▸ Source text
== Segment start ==
In every instance I have dealt with, PPMV survivors who are not release-able, are readilly amenible to being entirely charming 'floor Birds' or 'House Birds', and or enjoy to be favored 'pets' who get lots of attention, lap-time, hugs and kissed, and so on...if of course, one spends gentle time with them, and encourages the progress to do so.


So, either way, time will tell...


If he is eating on his own, you and him are fortunate, since many can not do so and have to be fed by hand for a while, till they get over that phase.



Salmonella, 'poisons', trauma to the Brain, enteric food poisoning, and maybe other things too, can make for similar symptoms-behavior also...as can dehydration.


How are the poops? Consistancy wise, color wise, White-Urate wise and otherwise?




Phil
l v


----------



## Whitefeather (Sep 2, 2002)

MoonBeam said:


> *I just joined this group.* Last Saturday we found a pigeon who couldn't fly away.
> 
> We've been keeping him in a cage for the last week and feeding him birdseed. I have provided him with water but have not seen him drink any. We brought him out a couple of times to see if he could fly back to his nest area but so far it doesn't seem like a likely possibility. At first we thought he had an injured wing, after more observation, he *just seems really unsteady just with walking.
> 
> ...


Welcome to Pigeon Talk. 

The symptoms sound very much like PMV. 
It may not be, however I'm going to post the link to Cynthia's (cryo51) very valuable information regarding this illness. http://www.pigeon-aid.pigeon.net/pmv.htm

Please keep us posted.

Cindy


----------



## MoonBeam (Jun 2, 2008)

*Daily housing for PMV*

Thanks for the links- you guys are the best! PMV sounds very scary.

Up until now we have been bringing the pigeon into a large cage during the day so he could sit on the balcony and be in the sun and "eat" etc. At night we would bring him inside and he would sleep in a smaller cage.

If he has PMV, should I simply keep him in the smaller indoor cage and not bring him outside anymore? 

When he's in the dark he seems to just sleep and not do much eating.

I'm going to try to get some photos him and poop and maybe video today


----------



## Whitefeather (Sep 2, 2002)

MoonBeam said:


> Thanks for the links- you guys are the best! PMV sounds very scary.
> 
> Up until now we have been bringing the pigeon into a large cage during the day so he could sit on the balcony and be in the sun and "eat" etc. At night we would bring him inside and he would sleep in a smaller cage.
> 
> ...


* For the time being, I would suggest keeping him in an *adequate size* cage, indoors. Place the cage in a quite area of your home, away from human & animal traffic. If it is PMV, the less stress on the bird the better.

** That would be great. 

Cindy


----------



## pdpbison (Mar 15, 2005)

MoonBeam said:


> Thanks for the links- you guys are the best! PMV sounds very scary.
== Segment end ==
▸ Exercise set
- A) Answer these questions about the pigeon forum thread, each on its own line:
(i) Where did MoonBeam keep the pigeon during the day, and where at night?
(ii) Besides PMV, which causes does Phil list as able to produce similar symptoms?
(iii) Where does Cindy suggest placing the cage for now?
- B) In the pigeon forum thread, turn the paragraph beginning "For the time being, I would suggest" into a short bulleted list that keeps its main points.
- C) Write the next part of the pigeon forum thread, continuing from its final line.

▸ Given entries
== Segment start ==
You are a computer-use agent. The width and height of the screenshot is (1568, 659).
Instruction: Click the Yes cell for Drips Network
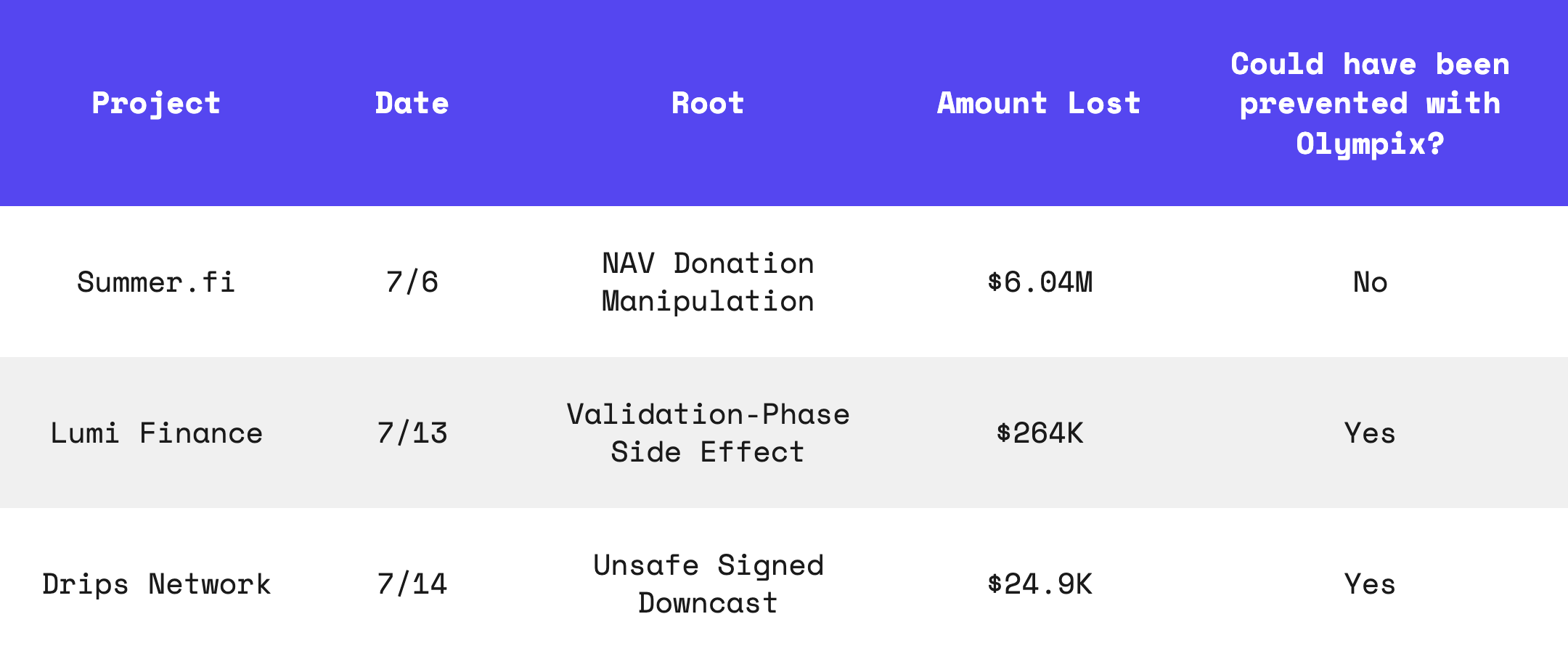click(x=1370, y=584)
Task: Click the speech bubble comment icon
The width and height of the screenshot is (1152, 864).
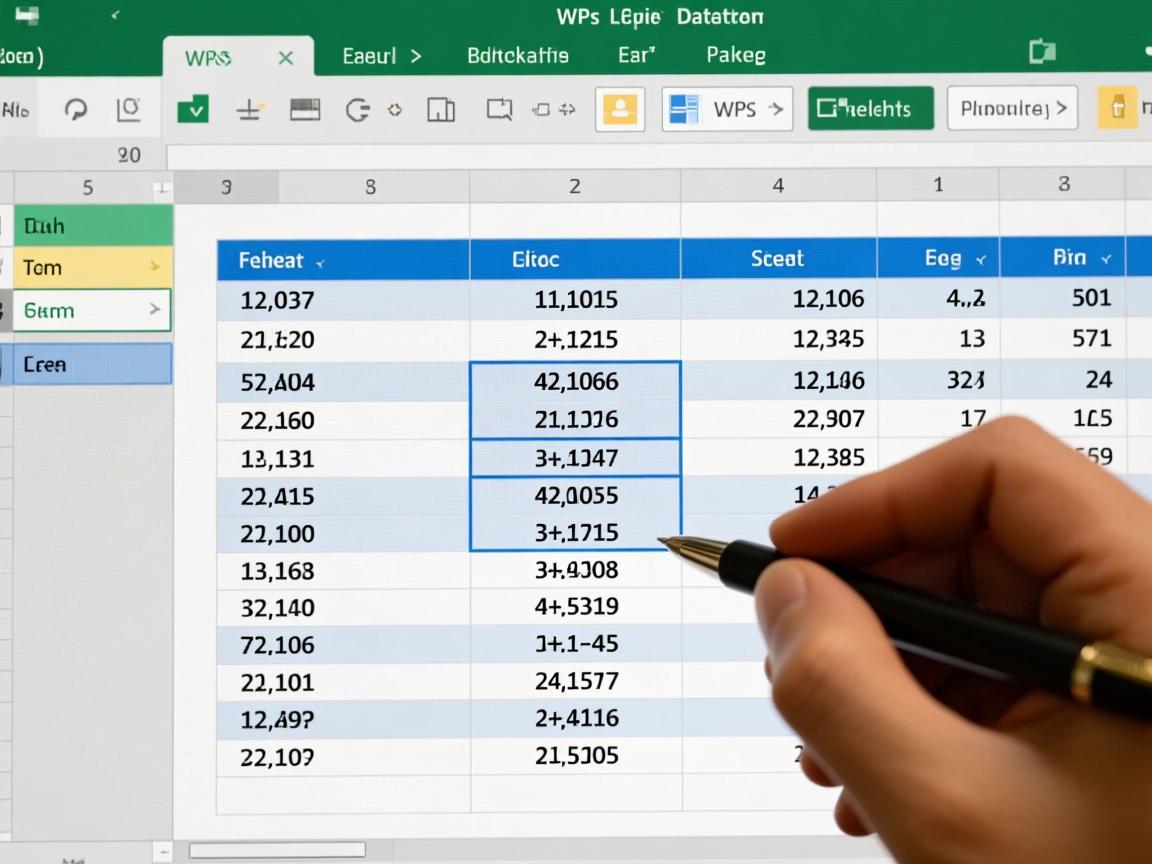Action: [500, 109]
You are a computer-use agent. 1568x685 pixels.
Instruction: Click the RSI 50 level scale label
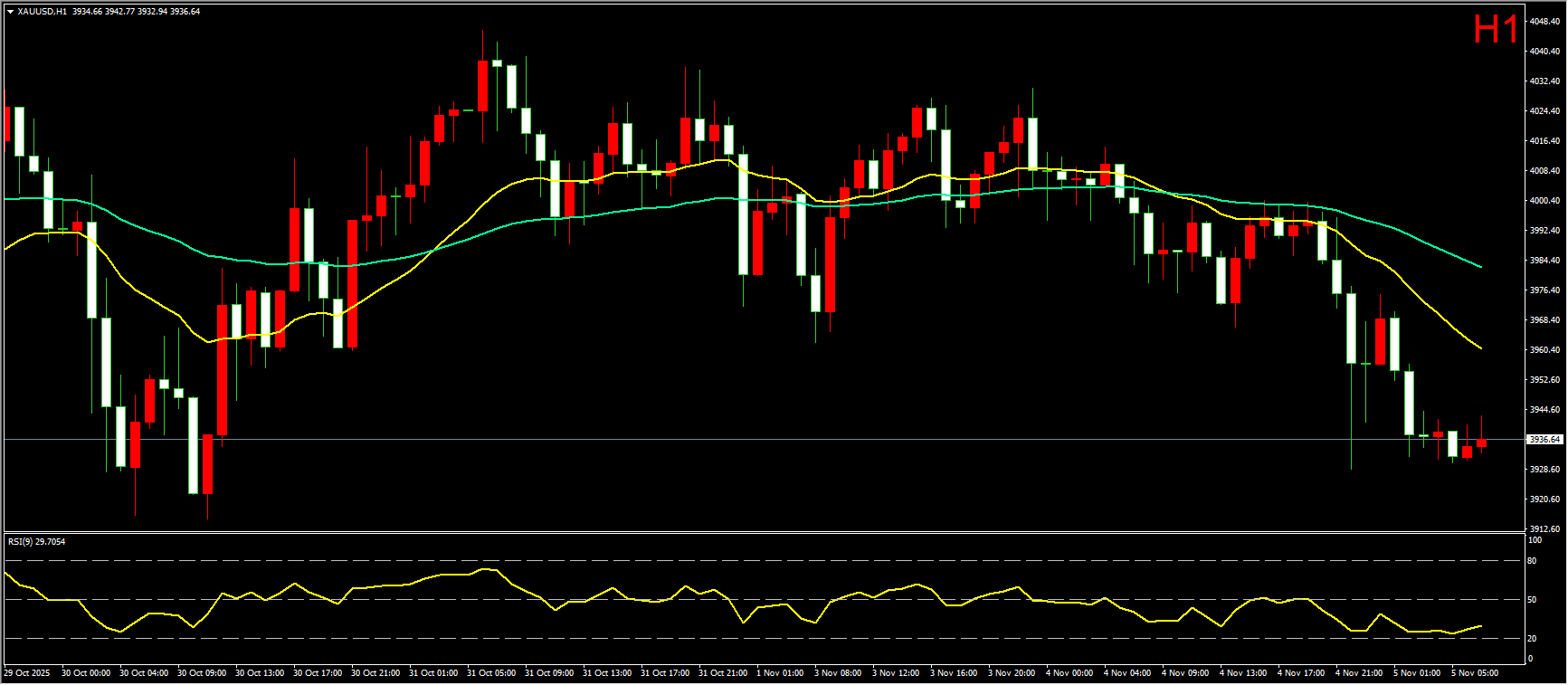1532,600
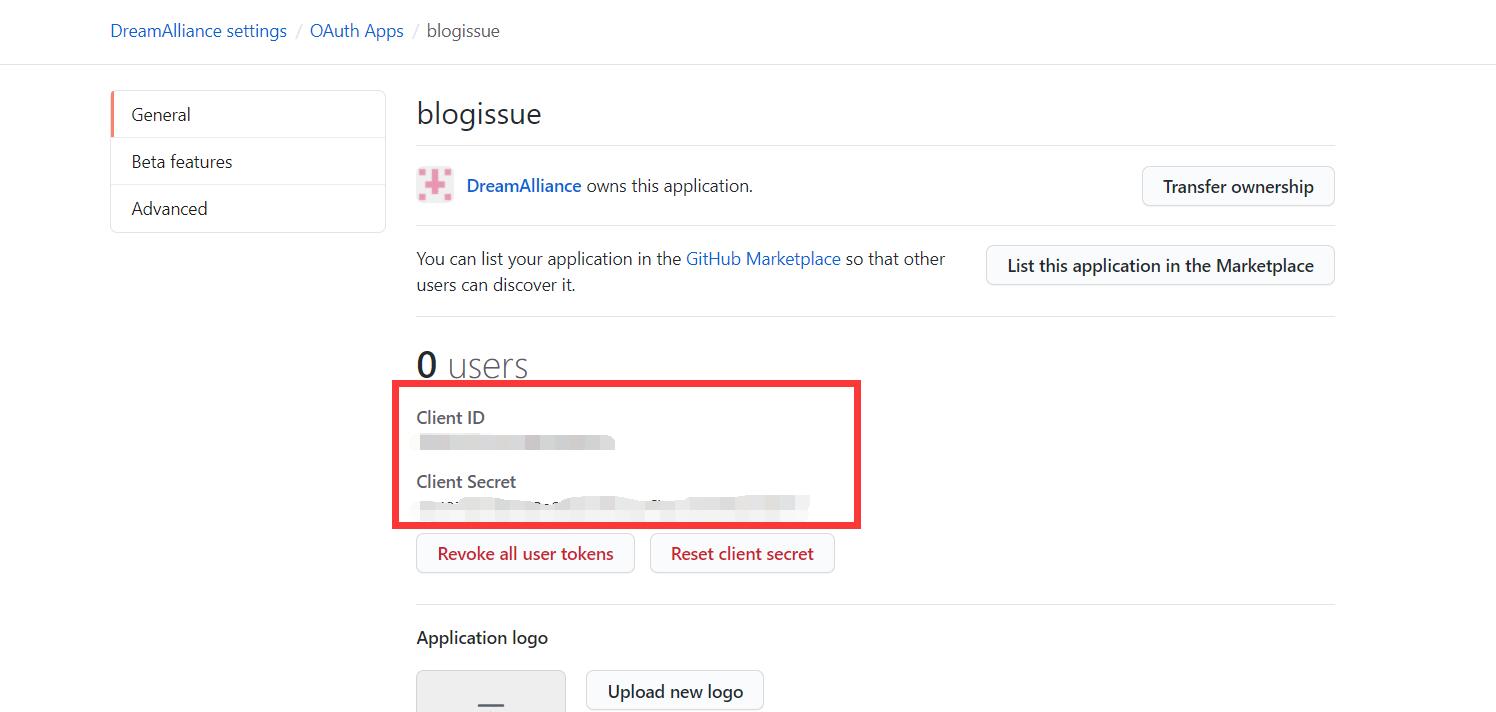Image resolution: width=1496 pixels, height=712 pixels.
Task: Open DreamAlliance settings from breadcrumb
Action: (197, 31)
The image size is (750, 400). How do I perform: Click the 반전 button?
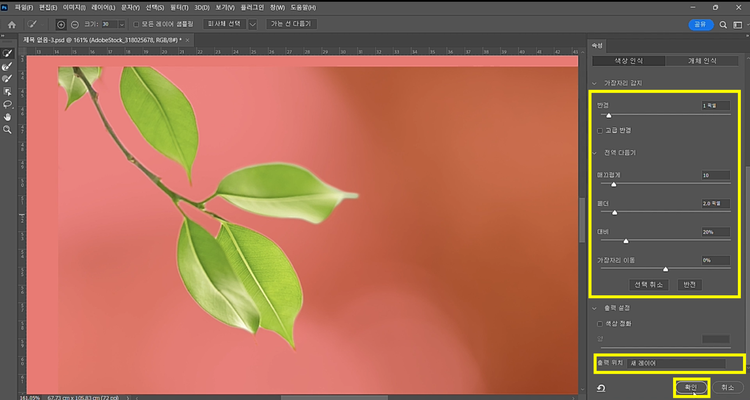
== Segment end ==
▸ Task-by-task answers
- A)
(i) During the day, in a large cage on the balcony. At night, in a smaller cage inside.
(ii) Salmonella, poisons, brain trauma, enteric food poisoning, dehydration, and maybe other things.
(iii) Indoors, in a quiet area of the home, away from human and animal traffic.

- B)
- Keep him indoors for now, in a cage of adequate size.
- Put the cage in a quiet area of the home, away from human and animal traffic.
- If it is PMV, less stress is better for the bird.

- C)
It is just one of various illnesses they can get.

With this one, as with any, just observe basic hygene and maybe wrap a cardboard 'band' around the cage at the sides at the bottom, so it has a two inch 'skirt' around it, to keep any errant poops from falling out or getting kicked out.

Wash your hands before handling other Pigeons, just for prudence sake.

Have his Seed and Water Bowls be only his...etc.

Since the PPMV is a Virus, we do well to be a little extra observant of keeping it from possibly infecting any other Pigeons we may have.




> Up until now we have been bringing the pigeon into a large cage during the day so he could sit on the balcony and be in the sun and "eat" etc. At night we would bring him inside and he would sleep in a smaller cage.



Sounds very good to me...excellent...

Ditect Sunlight will benifit him...as will the fresh outdoor Air.




> If he has PMV, should I simply keep him in the smaller indoor cage and not bring him outside anymore?



Having him out in a Cage by day is very good, just so long as he is safe and no Cats or kids or other can bother him.[/quote]

When he's in the dark he seems to just sleep and not do much eating.

I'm going to try to get some photos him and poop and maybe video today[/QUOTE]


He might sleep more than usual, or stay put more than usual...which is not uncomon for his version of this illness.


Occasional Vitamine-mineral suppliments would be good...



So long as he is not anxious or trying to fly or thrash where he could hurt himself, a large Cage is fine...or any size he seems cofortable in.


I have had quite a few PPMV Pigeons of all ages.


Many adult ones recovered fully, sometimes after only a few weeks.

Others take longer, or do not fully recover.


Either way, if you have it in you, and havethe time, you may as well make friends with him.

When he is indoors, have him next to where-ever you are, and reach in and learn to visit in ways he will like, soothing preens or scritches, gentle vocalizations and admires...seed in your palm, Tummy-rubs, and if this works, his level of stress will be less. 

Have him on your Lap on-a-towel, when you are on the Computer, and have a soothing hand next to his Wing.


And if he ends up non-releaseable you will have a nice head-start on his being a relaxed and easy going house Bird, happy to enjoy Lap Times and fine with being handled.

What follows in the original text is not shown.